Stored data
▼▼▼

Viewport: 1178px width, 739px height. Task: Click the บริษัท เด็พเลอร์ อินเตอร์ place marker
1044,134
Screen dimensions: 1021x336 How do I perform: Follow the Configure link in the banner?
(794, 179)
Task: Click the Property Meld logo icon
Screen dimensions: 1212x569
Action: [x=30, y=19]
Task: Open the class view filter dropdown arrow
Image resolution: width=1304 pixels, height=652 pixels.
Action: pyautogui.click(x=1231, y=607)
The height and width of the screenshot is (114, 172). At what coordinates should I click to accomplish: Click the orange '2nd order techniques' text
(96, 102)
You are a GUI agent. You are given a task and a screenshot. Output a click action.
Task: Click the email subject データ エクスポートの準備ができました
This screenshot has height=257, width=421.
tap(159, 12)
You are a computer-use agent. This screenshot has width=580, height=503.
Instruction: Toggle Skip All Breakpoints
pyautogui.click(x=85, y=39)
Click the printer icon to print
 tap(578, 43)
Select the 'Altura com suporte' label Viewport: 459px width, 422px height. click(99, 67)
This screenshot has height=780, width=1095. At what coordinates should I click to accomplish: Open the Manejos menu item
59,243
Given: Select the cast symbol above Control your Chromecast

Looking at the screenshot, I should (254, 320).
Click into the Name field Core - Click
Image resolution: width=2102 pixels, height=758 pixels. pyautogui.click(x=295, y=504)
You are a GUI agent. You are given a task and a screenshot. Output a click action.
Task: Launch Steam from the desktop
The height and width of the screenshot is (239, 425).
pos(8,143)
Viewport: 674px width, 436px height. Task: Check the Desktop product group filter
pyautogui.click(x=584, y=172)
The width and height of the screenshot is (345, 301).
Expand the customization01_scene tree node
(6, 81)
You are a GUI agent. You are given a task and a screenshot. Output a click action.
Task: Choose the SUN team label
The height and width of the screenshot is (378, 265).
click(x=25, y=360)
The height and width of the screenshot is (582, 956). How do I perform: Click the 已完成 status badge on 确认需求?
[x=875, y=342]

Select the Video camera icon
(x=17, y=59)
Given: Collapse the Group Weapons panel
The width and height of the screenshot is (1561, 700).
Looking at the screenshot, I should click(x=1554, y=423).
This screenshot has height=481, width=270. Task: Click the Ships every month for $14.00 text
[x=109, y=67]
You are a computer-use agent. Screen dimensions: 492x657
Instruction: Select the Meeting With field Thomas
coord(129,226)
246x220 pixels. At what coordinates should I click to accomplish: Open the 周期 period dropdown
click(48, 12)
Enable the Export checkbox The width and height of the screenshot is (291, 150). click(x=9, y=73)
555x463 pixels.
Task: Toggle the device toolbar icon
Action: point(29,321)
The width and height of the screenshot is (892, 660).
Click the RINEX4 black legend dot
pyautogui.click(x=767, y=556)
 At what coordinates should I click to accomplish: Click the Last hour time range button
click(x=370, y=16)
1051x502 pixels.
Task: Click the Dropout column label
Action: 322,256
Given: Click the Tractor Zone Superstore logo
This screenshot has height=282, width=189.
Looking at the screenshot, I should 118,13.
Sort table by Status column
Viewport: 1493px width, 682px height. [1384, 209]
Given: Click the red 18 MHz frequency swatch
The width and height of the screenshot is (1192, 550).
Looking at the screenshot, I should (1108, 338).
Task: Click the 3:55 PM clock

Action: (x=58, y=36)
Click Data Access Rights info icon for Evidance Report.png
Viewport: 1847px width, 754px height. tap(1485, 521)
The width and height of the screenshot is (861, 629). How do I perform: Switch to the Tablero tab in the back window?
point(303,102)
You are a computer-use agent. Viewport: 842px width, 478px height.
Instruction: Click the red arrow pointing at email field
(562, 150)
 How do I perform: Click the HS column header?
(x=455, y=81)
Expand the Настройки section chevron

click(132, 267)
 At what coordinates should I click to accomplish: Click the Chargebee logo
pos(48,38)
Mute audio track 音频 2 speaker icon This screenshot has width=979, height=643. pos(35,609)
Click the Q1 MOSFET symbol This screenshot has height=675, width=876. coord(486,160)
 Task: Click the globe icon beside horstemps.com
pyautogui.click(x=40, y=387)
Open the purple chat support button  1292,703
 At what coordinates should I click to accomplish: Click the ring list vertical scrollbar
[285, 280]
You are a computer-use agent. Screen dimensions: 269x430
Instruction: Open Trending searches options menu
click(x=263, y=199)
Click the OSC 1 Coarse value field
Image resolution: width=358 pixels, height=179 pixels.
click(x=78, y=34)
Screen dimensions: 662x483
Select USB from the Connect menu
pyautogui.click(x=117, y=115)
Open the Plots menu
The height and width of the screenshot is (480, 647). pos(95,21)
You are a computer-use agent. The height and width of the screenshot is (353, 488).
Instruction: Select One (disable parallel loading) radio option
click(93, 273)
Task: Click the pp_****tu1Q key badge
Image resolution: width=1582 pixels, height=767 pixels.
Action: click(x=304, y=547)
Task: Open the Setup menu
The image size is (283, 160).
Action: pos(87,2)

▲▲▲

■ Exercise brief: The lines to return are those in the records above that hold the word "computer".

■ Reply to the exercise:
You are a computer-use agent. This screenshot has width=580, height=503.
You are a computer-use agent. Screen dimensions: 492x657
You are a computer-use agent. Viewport: 842px width, 478px height.
You are a computer-use agent. Screen dimensions: 269x430
You are a computer-use agent. The height and width of the screenshot is (353, 488).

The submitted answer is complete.